• [Stored records]
******************************

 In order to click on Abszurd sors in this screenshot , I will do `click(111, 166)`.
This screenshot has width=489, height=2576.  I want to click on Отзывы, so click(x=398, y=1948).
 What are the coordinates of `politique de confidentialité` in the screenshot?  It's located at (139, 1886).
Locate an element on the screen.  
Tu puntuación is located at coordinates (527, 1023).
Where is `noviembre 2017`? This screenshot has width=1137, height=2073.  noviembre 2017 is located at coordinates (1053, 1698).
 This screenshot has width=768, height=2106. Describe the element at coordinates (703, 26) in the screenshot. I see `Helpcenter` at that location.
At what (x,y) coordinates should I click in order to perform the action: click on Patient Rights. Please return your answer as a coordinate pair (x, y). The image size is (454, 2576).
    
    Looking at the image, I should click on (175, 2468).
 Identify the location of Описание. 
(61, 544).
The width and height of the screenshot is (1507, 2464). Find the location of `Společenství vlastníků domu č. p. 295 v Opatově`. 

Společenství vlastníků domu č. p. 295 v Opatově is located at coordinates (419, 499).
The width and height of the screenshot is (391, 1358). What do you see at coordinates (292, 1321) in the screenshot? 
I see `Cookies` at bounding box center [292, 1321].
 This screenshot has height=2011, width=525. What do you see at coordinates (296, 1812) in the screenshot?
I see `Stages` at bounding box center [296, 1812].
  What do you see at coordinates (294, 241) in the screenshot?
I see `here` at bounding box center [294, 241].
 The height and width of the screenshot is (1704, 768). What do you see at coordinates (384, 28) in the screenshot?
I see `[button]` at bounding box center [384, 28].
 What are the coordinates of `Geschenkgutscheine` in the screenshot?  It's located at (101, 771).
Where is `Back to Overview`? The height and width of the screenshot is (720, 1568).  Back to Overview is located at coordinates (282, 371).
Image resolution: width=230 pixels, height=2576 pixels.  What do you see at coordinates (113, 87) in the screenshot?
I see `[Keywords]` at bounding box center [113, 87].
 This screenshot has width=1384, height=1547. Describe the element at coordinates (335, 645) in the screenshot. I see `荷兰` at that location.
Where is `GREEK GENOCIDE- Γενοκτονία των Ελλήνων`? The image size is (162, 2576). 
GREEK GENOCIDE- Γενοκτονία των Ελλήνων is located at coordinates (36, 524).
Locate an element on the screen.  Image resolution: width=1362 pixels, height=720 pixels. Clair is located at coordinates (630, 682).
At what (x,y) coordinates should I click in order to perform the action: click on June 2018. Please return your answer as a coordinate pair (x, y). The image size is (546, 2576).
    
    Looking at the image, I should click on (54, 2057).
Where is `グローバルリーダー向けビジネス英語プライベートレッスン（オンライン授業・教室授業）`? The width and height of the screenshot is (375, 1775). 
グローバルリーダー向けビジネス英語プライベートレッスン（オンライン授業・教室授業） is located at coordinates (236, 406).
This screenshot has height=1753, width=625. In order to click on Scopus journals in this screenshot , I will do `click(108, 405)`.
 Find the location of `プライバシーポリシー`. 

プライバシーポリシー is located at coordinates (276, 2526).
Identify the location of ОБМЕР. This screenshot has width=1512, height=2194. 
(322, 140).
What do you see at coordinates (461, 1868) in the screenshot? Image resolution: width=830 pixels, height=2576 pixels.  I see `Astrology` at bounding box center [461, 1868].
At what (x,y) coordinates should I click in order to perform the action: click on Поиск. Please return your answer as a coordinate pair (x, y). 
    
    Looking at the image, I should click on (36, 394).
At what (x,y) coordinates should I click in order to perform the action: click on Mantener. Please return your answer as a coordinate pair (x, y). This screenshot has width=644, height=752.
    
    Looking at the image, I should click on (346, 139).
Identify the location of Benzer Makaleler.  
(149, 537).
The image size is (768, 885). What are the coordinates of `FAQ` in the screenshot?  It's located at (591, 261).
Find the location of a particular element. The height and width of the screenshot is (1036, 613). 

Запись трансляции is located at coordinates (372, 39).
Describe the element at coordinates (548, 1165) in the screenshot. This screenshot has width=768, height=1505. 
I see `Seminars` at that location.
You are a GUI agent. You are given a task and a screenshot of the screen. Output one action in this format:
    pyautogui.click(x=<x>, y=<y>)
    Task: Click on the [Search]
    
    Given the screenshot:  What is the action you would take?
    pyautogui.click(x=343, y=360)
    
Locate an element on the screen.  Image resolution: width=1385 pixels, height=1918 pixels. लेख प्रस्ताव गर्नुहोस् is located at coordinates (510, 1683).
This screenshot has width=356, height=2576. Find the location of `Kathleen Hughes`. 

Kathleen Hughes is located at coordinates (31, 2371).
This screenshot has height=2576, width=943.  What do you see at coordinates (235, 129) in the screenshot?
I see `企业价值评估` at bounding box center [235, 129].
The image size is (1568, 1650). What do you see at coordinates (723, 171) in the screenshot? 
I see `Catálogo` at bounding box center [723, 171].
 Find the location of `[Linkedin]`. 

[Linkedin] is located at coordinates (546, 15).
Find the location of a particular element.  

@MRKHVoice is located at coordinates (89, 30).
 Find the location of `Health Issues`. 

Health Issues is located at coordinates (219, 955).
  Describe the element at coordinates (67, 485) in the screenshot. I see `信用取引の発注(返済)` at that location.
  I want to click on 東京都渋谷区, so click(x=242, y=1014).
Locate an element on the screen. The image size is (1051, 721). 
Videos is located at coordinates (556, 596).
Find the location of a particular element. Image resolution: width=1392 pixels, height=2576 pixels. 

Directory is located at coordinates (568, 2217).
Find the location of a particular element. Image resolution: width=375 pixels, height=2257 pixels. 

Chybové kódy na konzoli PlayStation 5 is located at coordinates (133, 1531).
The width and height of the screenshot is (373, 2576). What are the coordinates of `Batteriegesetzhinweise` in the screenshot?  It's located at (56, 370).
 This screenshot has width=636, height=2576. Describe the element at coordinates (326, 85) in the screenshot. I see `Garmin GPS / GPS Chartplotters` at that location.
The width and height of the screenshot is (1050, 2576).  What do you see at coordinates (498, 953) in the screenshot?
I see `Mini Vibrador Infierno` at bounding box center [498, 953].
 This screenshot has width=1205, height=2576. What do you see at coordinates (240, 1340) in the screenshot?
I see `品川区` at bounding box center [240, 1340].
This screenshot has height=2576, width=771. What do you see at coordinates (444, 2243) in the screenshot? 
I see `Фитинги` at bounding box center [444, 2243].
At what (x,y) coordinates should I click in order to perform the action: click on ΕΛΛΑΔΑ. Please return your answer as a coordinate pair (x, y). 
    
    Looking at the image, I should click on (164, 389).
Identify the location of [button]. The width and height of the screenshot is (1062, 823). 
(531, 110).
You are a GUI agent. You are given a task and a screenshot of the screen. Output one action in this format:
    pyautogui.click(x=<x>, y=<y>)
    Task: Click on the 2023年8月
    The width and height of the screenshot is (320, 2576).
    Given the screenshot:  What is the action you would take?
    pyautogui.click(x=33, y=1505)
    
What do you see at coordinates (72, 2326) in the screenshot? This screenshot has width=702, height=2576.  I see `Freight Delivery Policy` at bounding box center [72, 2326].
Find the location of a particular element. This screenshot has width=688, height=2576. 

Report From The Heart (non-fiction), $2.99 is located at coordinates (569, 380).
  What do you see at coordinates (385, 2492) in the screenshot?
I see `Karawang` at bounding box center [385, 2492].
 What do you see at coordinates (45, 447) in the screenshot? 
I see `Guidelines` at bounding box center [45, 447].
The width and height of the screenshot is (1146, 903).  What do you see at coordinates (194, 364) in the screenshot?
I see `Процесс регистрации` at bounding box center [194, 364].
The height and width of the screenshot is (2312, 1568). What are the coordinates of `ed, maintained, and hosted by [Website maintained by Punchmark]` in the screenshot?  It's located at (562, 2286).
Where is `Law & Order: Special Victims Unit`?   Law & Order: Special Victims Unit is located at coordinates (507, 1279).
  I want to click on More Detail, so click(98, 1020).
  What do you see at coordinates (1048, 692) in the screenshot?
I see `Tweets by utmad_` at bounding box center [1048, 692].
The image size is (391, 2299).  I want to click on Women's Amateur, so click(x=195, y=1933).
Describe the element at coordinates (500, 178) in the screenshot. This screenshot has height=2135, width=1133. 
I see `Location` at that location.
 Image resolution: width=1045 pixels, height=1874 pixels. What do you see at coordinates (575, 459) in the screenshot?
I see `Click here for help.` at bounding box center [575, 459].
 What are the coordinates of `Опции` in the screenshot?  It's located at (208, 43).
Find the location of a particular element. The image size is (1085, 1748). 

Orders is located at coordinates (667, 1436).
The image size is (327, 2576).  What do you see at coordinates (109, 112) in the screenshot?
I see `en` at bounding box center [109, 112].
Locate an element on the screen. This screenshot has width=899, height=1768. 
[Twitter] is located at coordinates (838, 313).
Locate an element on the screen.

******************************

• [Aim]
Copy the material above word for word, from the line containing "The image size is (1568, 1650)." through the line containing "Videos is located at coordinates (556, 596).", including both of those lines.

• [Task answer]
The image size is (1568, 1650). What do you see at coordinates (723, 171) in the screenshot? 
I see `Catálogo` at bounding box center [723, 171].
 Find the location of `[Linkedin]`. 

[Linkedin] is located at coordinates (546, 15).
Find the location of a particular element.  

@MRKHVoice is located at coordinates (89, 30).
 Find the location of `Health Issues`. 

Health Issues is located at coordinates (219, 955).
  Describe the element at coordinates (67, 485) in the screenshot. I see `信用取引の発注(返済)` at that location.
  I want to click on 東京都渋谷区, so click(x=242, y=1014).
Locate an element on the screen. The image size is (1051, 721). 
Videos is located at coordinates (556, 596).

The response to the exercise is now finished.